Activities ▸
1/ In the forum thread about Stepheson's transfer, what kind of school does HKF say he should transfer to?
2/ Copy out the forum thread word for word, taking the stretch from "This was the" through "too, i believe.".

Extracted text ▸
# # # #
Which should tell you something when a freshman is able to put up similar numbers to a senior in his first year of college ball.


----------



## TM (Jun 30, 2003)

*Re: UNC's Stepheson transfers*



luther said:


> And that's my entire point (horse-beaten-dead on everyone's point, actually) here.


See if you can say it another way, just one more time :biggrin:

Thompson averaged around 8 and 5 last season. You'd have to think that all of those PF's #'s are gonna go down. Just think what's gonna happen in '09-'10!

HB, do you know if Davis and the other 2 guys are starting school this summer? The only thing I see that could possibly prevent Davis from not getting as much PT as I'm predicting is if he doesn't get bigger. That seems to be the biggest "knock" on him.

Anyway, I'm not trying to say "I'm right, you're all wrong" with this. I actually really liked Thompson last year and thought he did a very nice job complementing Hansbrough. It's just that a lot of the reports I read (McDonalds, Hoop Summit) were really talking him up. He rebounds, has great length, and is a decent passer - he just sounds a lot like Thompson only better skilled. I know none of you are arguing that Thompson has more skills, just that Thompson is the proven, upperclassman. Haha... watch... Zeller will come in and steal both their spots. :biggrin:


----------



## luther (Nov 2, 2007)

*Re: UNC's Stepheson transfers*

Davis did look promising when I saw him in All-Star games and the Hoop Summit. I just try not to get too excited about guys ahead of time. Too many disappointments when you put extra expectations on young guys.


----------



## HB (May 1, 2004)

*Re: UNC's Stepheson transfers*



TM said:


> See if you can say it another way, just one more time :biggrin:
> 
> Thompson averaged around 8 and 5 last season. You'd have to think that all of those PF's #'s are gonna go down. Just think what's gonna happen in '09-'10!
> 
> ...


No idea. I think bball223 is more qualified to answer that.


----------



## HKF (Dec 10, 2002)

*Re: UNC's Stepheson transfers*

This was the worst kept secret in Chapel Hill. Why he didn't transfer after his freshman year, I'll never know. Transfer to a Pac-10 school.


----------



## TM (Jun 30, 2003)

*Re: UNC's Stepheson transfers*

didn't roy ask him to stay last year? there was rumor of him leaving last summer too, i believe.
# # # #
Material provided ▸
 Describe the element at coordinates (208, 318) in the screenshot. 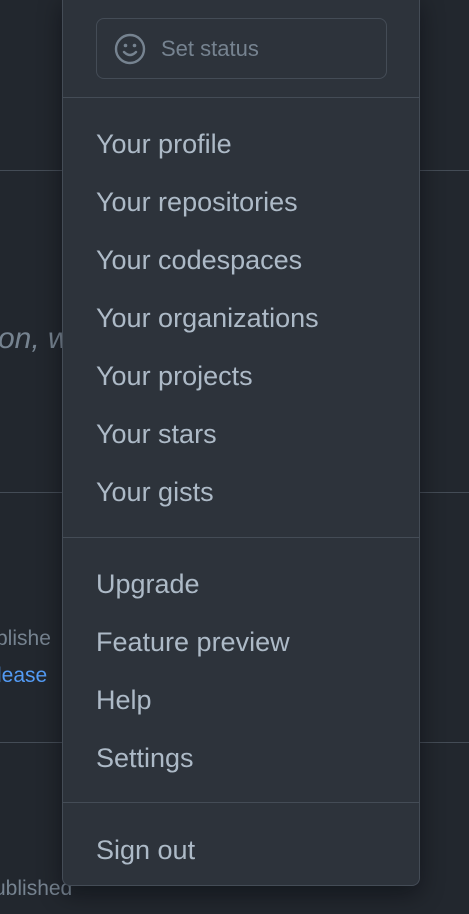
# # # #
Results ▸
1/ A Pac-10 school.

2/
This was the worst kept secret in Chapel Hill. Why he didn't transfer after his freshman year, I'll never know. Transfer to a Pac-10 school.


----------



## TM (Jun 30, 2003)

*Re: UNC's Stepheson transfers*

didn't roy ask him to stay last year? there was rumor of him leaving last summer too, i believe.